Q.まほうのだがしやチロル堂では、⼤⼈の飲⾷代⾦が寄付となって運営を回すということでしたが、お店の運営のためには家賃や物を提供するための原価、⼈件費も必要。実際にはどうやって運営をされているのですか?
「運営には10万円の家賃の他に光熱費、仕⼊れ、⼈件費などが必要です。⼤⼈がたくさん来て飲⾷をしないと運営できないので、全国に『まほう使い』の募集を呼びかけた。実際に⽣駒まで来るのが難しい人もいるので、クレジットカードを登録して毎⽉500円とか1000円とかのサブスク寄付を⾏ってもらっています。実際は、ギリギリ⾚字くらいで運営しています。なので、⼦どもたちがチロル堂の前に⾏列を作っていたら嬉しいやらドキドキするやら。笑」
なかなかお店に通えなくてもサブスクでチロれます
(引⽤:まほうのだがしやチロル堂WEB サイト)
Q.楽しみから⾃分の⼈⽣をつくっていくという素敵な話を聞けてよかったです。チロル堂での活動内容は、ダダさんが決めておられるのか、提案制で決められているのでしょうか?また、活動を⾏える⽅の選別のようなことはしているのですか?

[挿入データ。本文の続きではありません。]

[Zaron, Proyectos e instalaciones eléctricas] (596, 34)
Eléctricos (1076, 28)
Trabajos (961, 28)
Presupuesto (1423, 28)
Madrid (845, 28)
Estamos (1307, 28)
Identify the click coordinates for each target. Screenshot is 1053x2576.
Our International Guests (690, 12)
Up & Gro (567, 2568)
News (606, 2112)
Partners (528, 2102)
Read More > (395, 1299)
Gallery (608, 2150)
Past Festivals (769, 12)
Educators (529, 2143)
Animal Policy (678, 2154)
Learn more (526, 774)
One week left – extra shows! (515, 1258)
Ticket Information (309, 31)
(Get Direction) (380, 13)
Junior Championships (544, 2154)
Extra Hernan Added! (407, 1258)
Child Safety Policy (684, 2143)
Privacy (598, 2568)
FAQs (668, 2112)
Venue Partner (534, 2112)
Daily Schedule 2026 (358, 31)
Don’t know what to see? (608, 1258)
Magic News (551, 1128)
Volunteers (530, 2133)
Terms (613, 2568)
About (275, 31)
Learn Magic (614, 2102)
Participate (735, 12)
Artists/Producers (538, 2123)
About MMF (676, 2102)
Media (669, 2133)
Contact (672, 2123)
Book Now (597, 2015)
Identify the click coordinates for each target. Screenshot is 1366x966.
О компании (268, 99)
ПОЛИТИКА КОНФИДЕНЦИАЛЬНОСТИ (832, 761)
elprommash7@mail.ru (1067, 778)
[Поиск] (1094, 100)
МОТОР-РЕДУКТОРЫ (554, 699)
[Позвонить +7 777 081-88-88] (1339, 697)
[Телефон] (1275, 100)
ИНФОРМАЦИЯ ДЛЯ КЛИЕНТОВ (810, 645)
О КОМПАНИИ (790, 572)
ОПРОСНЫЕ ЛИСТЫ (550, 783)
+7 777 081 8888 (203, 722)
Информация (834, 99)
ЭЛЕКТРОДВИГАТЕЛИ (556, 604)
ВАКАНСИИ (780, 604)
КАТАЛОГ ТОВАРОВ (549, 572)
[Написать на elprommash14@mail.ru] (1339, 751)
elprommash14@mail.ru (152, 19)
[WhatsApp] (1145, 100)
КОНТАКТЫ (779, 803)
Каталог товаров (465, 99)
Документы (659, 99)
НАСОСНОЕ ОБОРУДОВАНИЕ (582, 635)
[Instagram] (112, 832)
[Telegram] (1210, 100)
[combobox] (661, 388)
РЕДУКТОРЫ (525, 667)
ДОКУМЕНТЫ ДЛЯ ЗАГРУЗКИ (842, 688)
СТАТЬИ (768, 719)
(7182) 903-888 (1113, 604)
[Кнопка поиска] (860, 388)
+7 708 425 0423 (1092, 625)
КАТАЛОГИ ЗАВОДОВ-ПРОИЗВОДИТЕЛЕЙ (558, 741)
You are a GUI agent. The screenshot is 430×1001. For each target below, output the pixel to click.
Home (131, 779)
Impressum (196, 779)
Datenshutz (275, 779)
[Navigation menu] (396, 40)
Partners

「僕は全く決めていません。チロル堂オープンの前、⽣駒の⾏政の⽅や⾯⽩い活動をしている⽅々に集まってもらって、チロル堂を⼀緒につくりませんかという相談をしたんです。完成してから利⽤しないか聞くのではなく、計画途中から⼀緒にやりませんか?と投げかけたことで⾯⽩そうだとノってくれた。⾃分も⼀緒にやる側だと思ってくれている⼈が地域にたくさんいる状況でスタートできたのは⼤きいですね。その中でも、ファーストペンギンは杉さん。Facebookで、『お誕⽣⽇のプレゼントはいらないから、みんなの気持ちを絵本に変えてチロル堂に寄付してみませんか?』と投げかけてくれた。それをきっかけに、どんな絵本がいいかという話で盛り上がり、本屋さんの絵本コーナーに勤めていた⽅がAmazon で“ほしいものリスト”を作ってくれて、その中からみんなが選んで買い始めてくれたんです。絵本が集まったら、『英語・⽇本語バージョンの読み聞かせをやろうかな』と杉さんが⾔ってくれるので、チロル堂も告知に協⼒したり、どんどんといろんな⼈が関わり始めた。⾏政主導の写真を撮ってまちの情報を発信するプロジェクト“いこまち宣伝部”の⽅が取材をしにきてくれり、盛り上げたりしてくれた。杉さんも実はいこまち宣伝部のOB。もともと⽣駒のことが嫌いだったそうですが、宣伝部で活動してまちを好きになった⼈が、チロル堂のファーストペンギンになってくれたんです。」
絵本の読み聞かせに夢中な⼦どもたち
「僕は兵庫県出⾝ですが、18 歳で⼤学進学から30 代まで⼤阪に住んでいました。⼤学在学中にバンドDOBERMAN やアトリエe.f.t.を設⽴しているので⼤阪で約15 年スクール経営や⾳楽活動を⼀所懸命やっていました。そんな中、⾃分の⼦どももできた事もあり、⾃然環境があって⼤阪のアトリエe.f.t.にも通えるまちを探して⽣駒に出会いました。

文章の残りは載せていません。